- Selected text:
+---+

Known for making the beverage dreams of beer connoisseurs come true, MobCraft is turning to its fans once again to make its own dreams come true by offering 28% ownership in the company.
“We want our fans to be owners of the brewery,” Schwartz said. “We want people who love MobCraft to own a share of it and, as the company continues to grow, reap those benefits of being an owner of the brewery.”
The new taproom and breweries will have a much smaller production capacity, allowing MobCraft to produce experimental brews in smaller volumes. With these smaller batches, MobCraft can partner with nonprofits to produce cause-based beers or collaborate with musicians and graphic artists on new beverages and can designs, Schwartz added.
“My philosophy behind beer is that it’s such a powerful thing to bring people together to debate, to laugh and to cry over, and a lot of ideas happen over a pint of beer,” Schwartz said. “Many of these ideas we can turn into something greater, larger and more impactful through beer, and that’s what we’re hunting to do with a lot of these smaller pilot batches.”

+---+

Stored items
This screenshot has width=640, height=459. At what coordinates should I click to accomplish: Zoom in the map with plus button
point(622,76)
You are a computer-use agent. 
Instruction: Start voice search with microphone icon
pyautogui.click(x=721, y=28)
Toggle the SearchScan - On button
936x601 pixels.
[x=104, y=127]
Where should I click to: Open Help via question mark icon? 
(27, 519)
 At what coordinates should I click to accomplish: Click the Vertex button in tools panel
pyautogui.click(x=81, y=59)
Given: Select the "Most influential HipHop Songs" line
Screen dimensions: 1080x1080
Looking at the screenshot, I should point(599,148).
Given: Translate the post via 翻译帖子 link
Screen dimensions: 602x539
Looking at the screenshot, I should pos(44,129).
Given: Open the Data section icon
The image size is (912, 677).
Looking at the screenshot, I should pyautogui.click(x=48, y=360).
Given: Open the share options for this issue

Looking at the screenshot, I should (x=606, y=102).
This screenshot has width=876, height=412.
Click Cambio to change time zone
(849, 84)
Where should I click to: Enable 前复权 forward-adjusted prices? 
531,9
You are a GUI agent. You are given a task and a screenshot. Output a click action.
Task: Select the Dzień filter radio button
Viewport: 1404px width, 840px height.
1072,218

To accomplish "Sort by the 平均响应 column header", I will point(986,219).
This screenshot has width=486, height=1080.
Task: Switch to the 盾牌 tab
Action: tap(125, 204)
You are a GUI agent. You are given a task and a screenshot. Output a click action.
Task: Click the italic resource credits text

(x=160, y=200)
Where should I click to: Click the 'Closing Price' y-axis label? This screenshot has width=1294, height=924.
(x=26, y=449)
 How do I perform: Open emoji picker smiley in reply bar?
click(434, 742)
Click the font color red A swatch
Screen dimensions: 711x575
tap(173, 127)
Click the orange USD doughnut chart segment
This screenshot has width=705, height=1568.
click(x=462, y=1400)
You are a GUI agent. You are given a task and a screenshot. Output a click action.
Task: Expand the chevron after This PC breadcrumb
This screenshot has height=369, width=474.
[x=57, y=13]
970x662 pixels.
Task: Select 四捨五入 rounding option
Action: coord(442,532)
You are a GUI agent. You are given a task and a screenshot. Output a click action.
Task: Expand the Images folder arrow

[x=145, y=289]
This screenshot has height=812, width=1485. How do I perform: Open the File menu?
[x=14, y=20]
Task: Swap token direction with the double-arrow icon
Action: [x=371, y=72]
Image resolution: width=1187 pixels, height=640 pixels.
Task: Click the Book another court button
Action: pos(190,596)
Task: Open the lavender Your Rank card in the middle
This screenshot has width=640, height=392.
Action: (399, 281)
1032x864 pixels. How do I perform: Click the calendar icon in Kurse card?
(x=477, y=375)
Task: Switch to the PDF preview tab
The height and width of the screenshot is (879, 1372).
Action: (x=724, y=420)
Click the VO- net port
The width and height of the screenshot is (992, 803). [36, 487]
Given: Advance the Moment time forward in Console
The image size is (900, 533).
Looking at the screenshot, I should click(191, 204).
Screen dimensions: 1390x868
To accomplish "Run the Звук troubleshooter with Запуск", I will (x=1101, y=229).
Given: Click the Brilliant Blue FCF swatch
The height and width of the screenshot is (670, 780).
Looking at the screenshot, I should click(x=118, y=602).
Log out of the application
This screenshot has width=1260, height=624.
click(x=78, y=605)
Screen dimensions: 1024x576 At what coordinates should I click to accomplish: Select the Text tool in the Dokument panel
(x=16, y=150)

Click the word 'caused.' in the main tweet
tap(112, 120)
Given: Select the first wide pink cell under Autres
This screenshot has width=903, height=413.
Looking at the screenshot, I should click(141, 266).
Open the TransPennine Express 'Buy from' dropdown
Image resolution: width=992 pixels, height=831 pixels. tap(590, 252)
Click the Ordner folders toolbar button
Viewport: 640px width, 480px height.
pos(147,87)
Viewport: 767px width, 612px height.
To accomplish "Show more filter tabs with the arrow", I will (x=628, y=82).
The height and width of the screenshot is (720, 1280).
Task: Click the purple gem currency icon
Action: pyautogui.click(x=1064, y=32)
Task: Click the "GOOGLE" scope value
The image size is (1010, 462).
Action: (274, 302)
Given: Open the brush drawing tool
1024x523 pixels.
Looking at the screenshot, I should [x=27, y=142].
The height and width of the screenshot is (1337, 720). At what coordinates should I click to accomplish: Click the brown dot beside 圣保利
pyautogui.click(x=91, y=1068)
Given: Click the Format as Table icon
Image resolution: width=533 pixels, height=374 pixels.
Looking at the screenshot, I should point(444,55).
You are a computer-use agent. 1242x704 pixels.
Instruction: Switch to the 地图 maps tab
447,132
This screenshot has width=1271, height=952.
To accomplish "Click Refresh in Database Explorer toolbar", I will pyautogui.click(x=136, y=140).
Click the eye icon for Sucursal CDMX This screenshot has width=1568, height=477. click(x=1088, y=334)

+---+

- Exercise goal:
Please list each group that the MobCraft text says the brewery could partner or collaborate with on its smaller batches.

- Worked solution:
- Nonprofits
- Musicians
- Graphic artists